Joseph Goulden has a review in the Washington Times including this info:
... I was not surprised in the 1990s when former KGB Maj. Gen. Oleg Kalugin revealed that the Soviets had worked so closely with Stone in the 1930s that they gave him a codename, "Blin," the Russian term for "pancake." (The term showed up later in the Venona papers as well.) The hateful hounds of the far left, several of whom had worked for Stone's newsletter) brayed loud denials.
But "Spies" documents that Mr. Kalugin was on target concerning Stone. He first appears in KGB files in a 1936 report from Frank Palmer ("Liberal"), identified as "part of the same New York community of pro-Communist radical journalists as Stone." Palmer had been a KGB agent for years, and he was given the OK to recruit Stone. He succeeded, for as he reported a month later, "Relations with 'Pancake' [Stone] have entered the channel of normal operational work." Those last three words denote that Stone had crossed an important Rubicon, from source to spy.

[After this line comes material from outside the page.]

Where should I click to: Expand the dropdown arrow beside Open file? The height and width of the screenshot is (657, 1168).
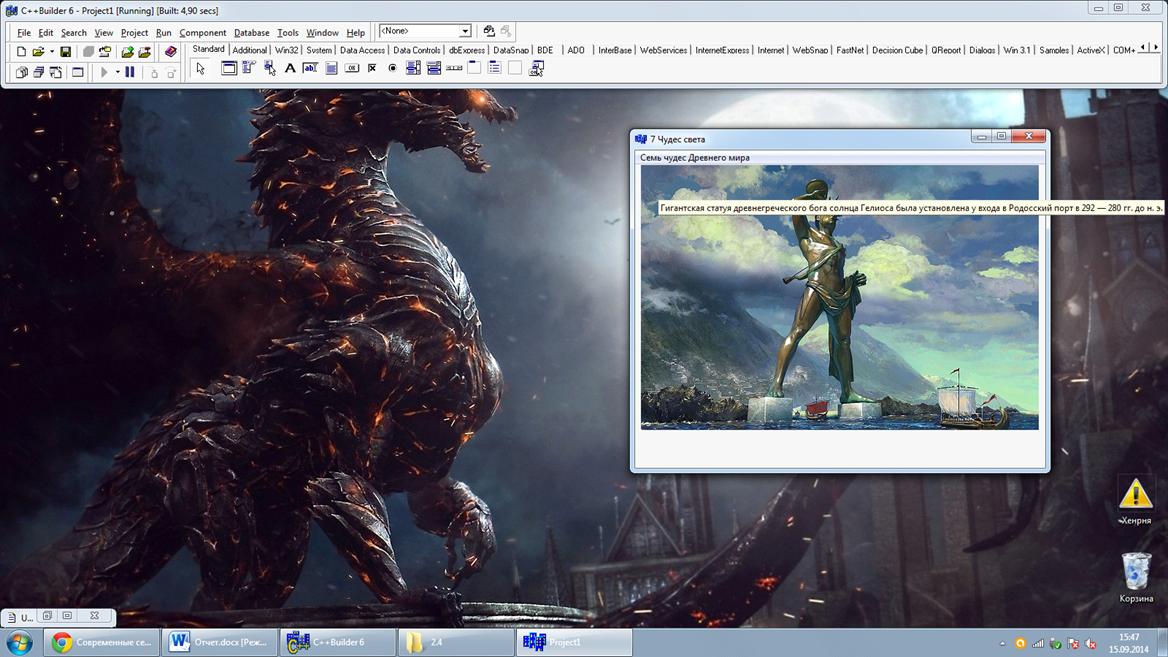click(51, 52)
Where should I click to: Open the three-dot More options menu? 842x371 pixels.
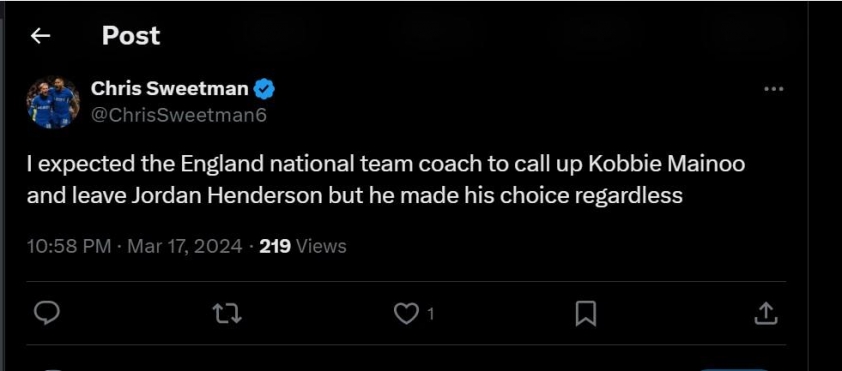[773, 89]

As Mr. Haynes and Mr. Klehr report, based on numerous KGB reports, "Stone assisted Soviet intelligence on a number of tasks, ranging from doing some talent spotting, acting as a courier by relaying information to other agents, and providing journalistic tidbits and data the KGB found interesting."
Pop quiz: guess which McClatchy bigwig admits to being a big I. F. Stone fan.